We’re proud to share that former CHILD-BRIGHT Research Assistant Jessica Tinney will be representing Canada at the World Para Swimming Championships in Madeira in June!
Jessica qualified for the World Championships following the 2022 Canadian Swimming Trials from April 5 to 10 in Victoria, British Columbia, where she received a bronze medal in the 200m Freestyle and broke a Canadian record in the 200m Individual Medley.
A soon-to-be graduate of the kinesiology program at Queen’s University, Jessica joined our Knowledge Translation (KT) Program team in the summer of 2021 to put together our new KT Library, which is an evolving repository for the wide range of KT products created by our network since its inception in 2016. The library houses many scientific and plain language publications, books and book chapters, reports, webinars, infographics and much more.
The library was created to further the KT Program’s goal of facilitating exchange and promoting the uptake and dissemination of existing and new knowledge relevant to children with brain-based developmental disabilities and their families—a mission that was a direct inspiration for Jessica when applying to work with CHILD-BRIGHT.

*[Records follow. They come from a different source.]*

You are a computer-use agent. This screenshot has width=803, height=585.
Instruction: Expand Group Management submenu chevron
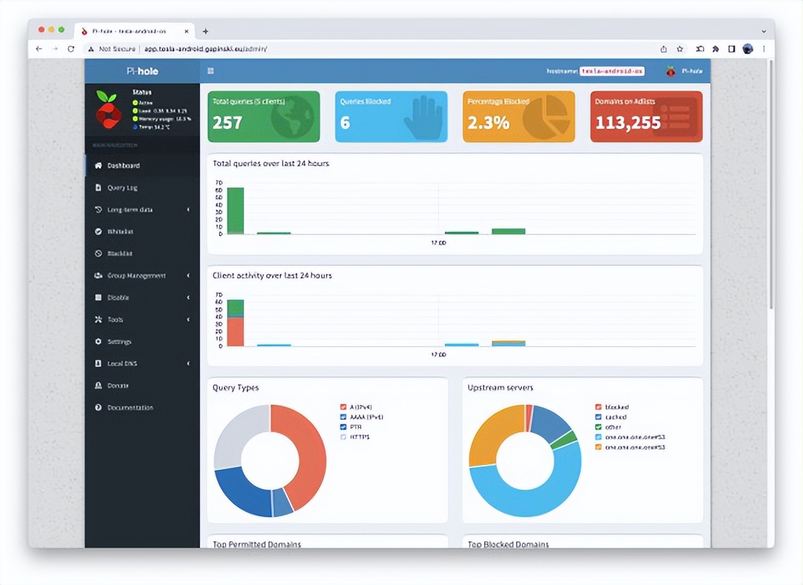click(x=189, y=275)

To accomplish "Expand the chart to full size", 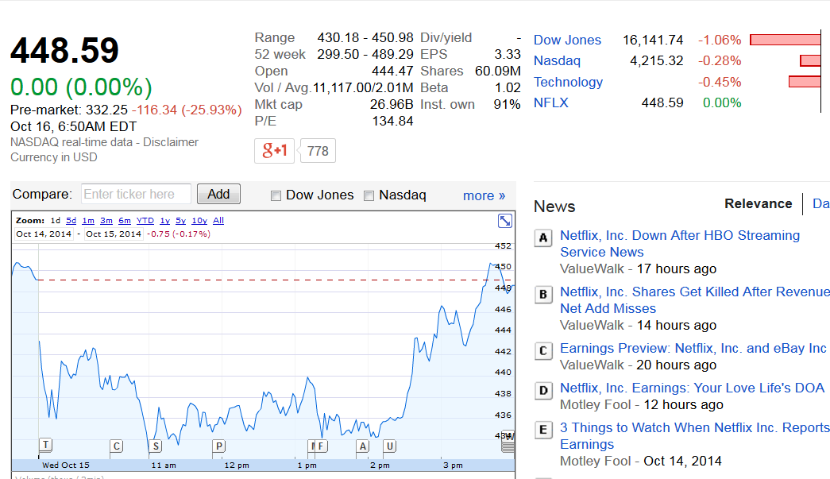I will click(505, 221).
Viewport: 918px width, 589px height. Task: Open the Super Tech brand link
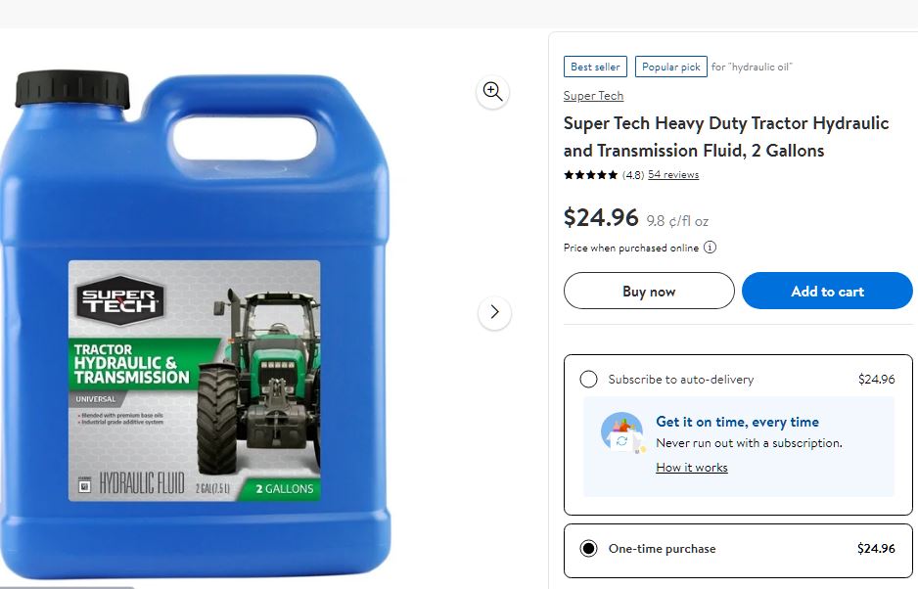(593, 96)
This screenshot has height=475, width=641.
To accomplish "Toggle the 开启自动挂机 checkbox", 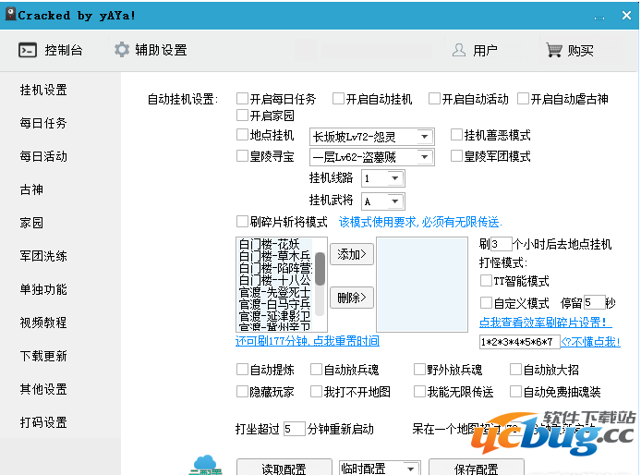I will 338,99.
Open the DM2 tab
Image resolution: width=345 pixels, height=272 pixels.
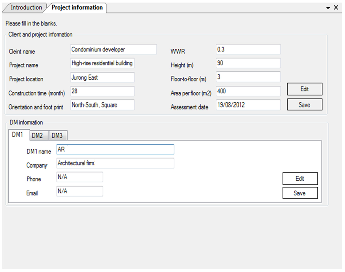[x=37, y=135]
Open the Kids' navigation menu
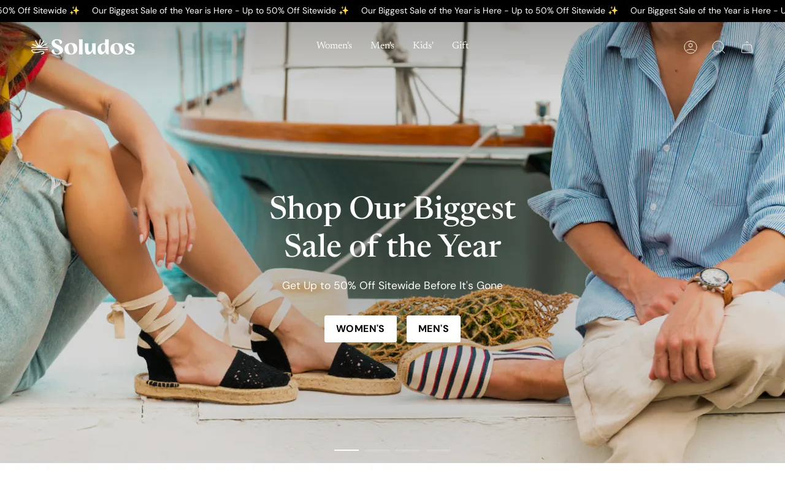This screenshot has width=785, height=490. [423, 45]
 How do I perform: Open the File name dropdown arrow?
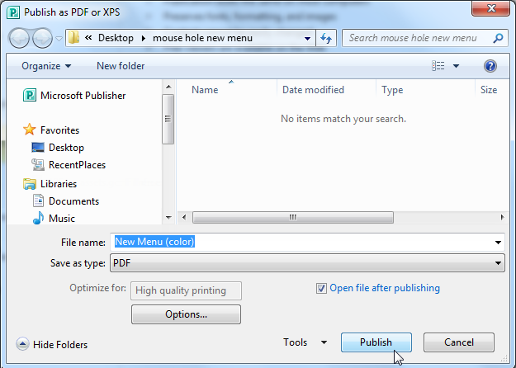tap(499, 243)
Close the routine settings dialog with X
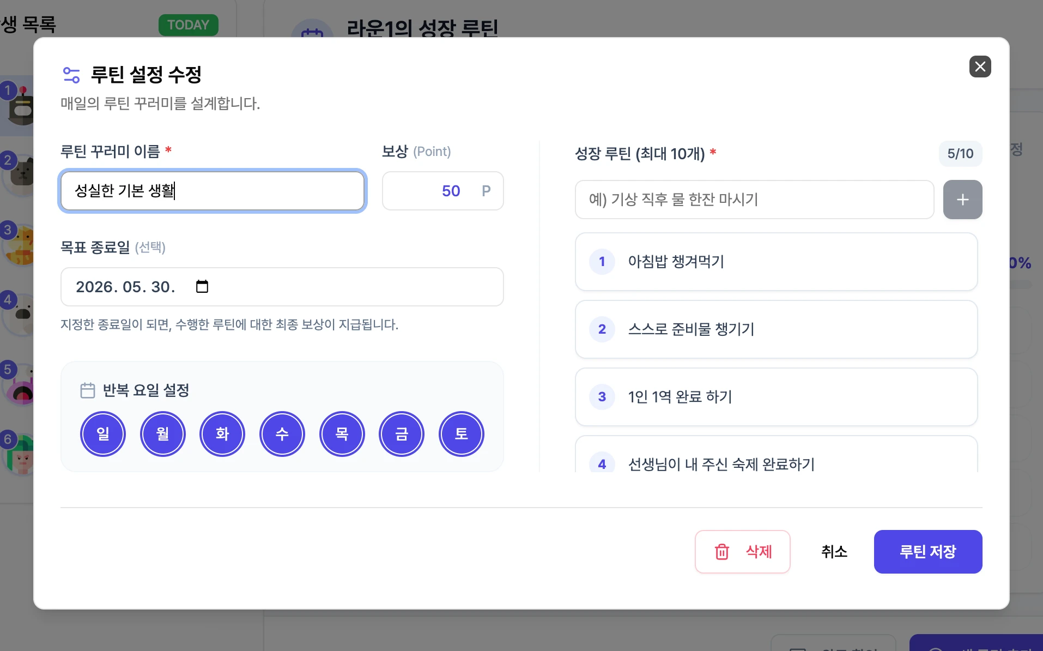 click(x=980, y=67)
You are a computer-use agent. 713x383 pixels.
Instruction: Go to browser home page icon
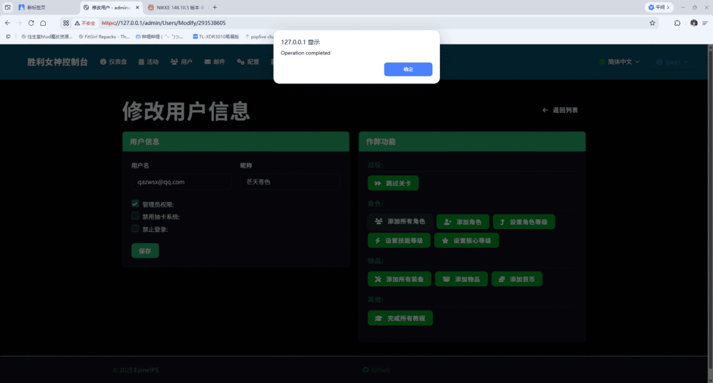[x=43, y=23]
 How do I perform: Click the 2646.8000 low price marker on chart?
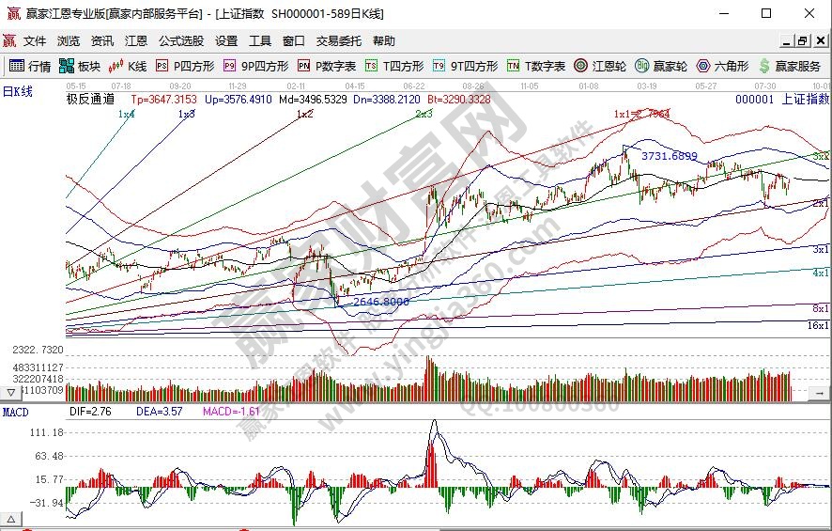point(380,302)
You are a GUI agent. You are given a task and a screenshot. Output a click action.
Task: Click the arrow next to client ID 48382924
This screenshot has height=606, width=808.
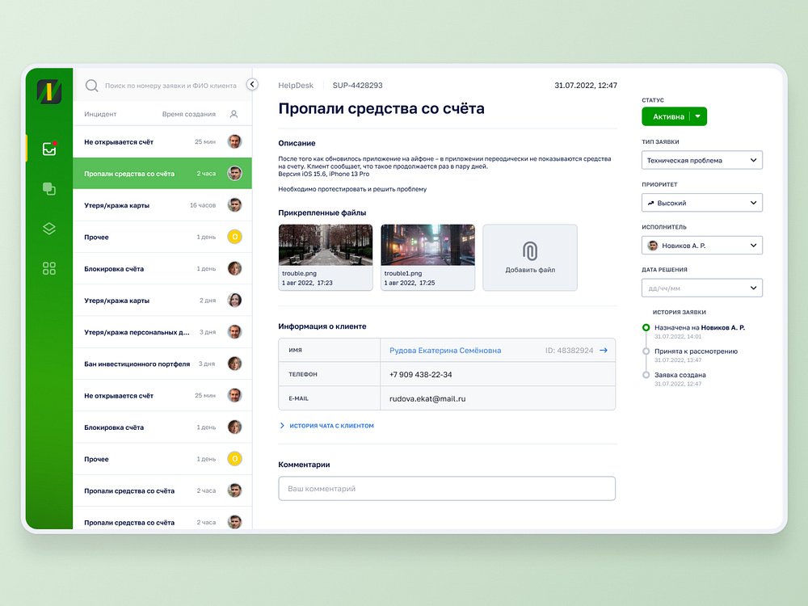604,351
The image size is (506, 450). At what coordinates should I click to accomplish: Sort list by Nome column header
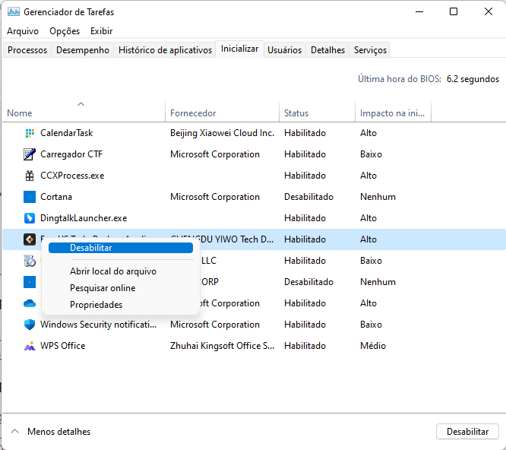pyautogui.click(x=20, y=113)
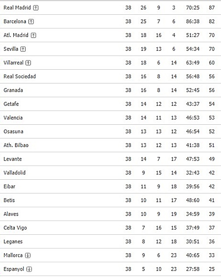Click Barcelona's 86:38 goal difference
This screenshot has height=277, width=221.
point(193,22)
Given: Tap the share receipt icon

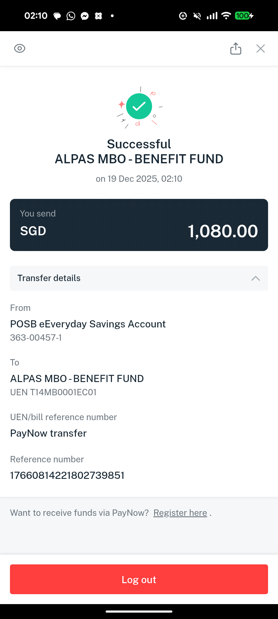Looking at the screenshot, I should [236, 49].
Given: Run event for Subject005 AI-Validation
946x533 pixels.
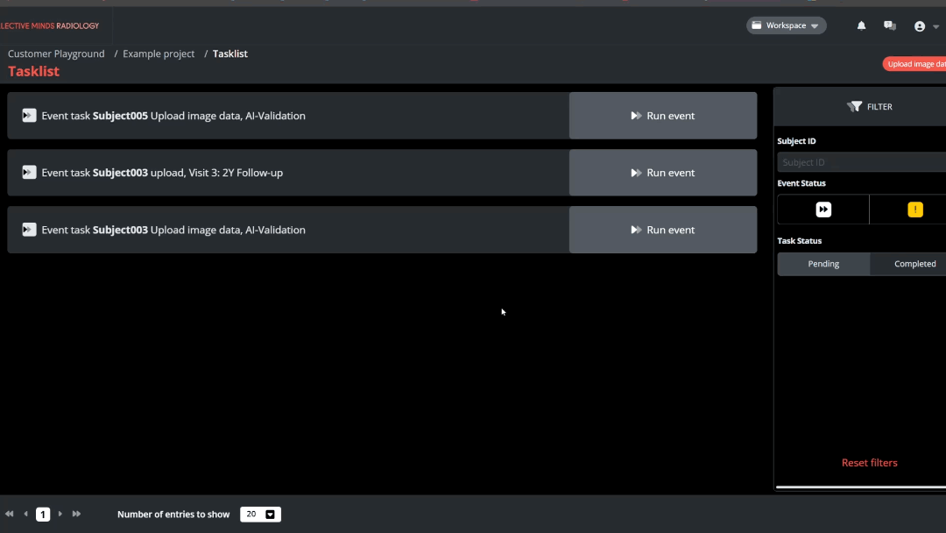Looking at the screenshot, I should 663,116.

“The [job] description was about disseminating articles to make it so people who the research is actually meant for can read them. I thought that was interesting, based on my background and having a disability and not being able to read or understand the information before I went to school. I thought that'd be really cool,” she said. As part of the KT Library team, Jessica wrote plain language versions of some of the scientific journal articles published by network members and added the various resources and outputs to the library on the CHILD-BRIGHT website.
As a person with cerebral palsy, Jessica’s experiences with medical care have also driven home for her the importance of communicating knowledge in an accessible way to patients. She described going to doctor’s appointments and grappling with complicated explanations provided to her: “I never understood how any of it like related to me or what I needed to get from what they were saying, so I think to have like a resource, something like what we're doing here, would be really helpful to people.”
The time she spent in and out of physiotherapist offices as a youth, in particular, is also how she first found her way to swimming.
“I first started [swimming] because I really, really hated physiotherapy!” Jessica admitted, to the point that as a child she “would refuse to go” to her appointments.
“I was originally in swimming lessons and my mom put me on a team. Then, when I went to my doctor’s appointments, they asked if I did physio, and I said no, I swim this many times a week. They said, ‘Great! Keep doing that and then you don’t have to go to physio.’”
She would begin her competitive swimming career in earnest as a teenager, but “my love for the sport grew from there. That's how I first got into it,” she shared.
After graduating from Queen’s this June, Jessica will be taking a year off school, but is actually considering a return to school the following year to study physiotherapy, equipped with her newfound experience in patient-oriented research.
We’re grateful to Jessica for her contributions to our Knowledge Translation team and wish her the best of luck in Madeira. We’ll be rooting for her and we’re excited to see what comes next!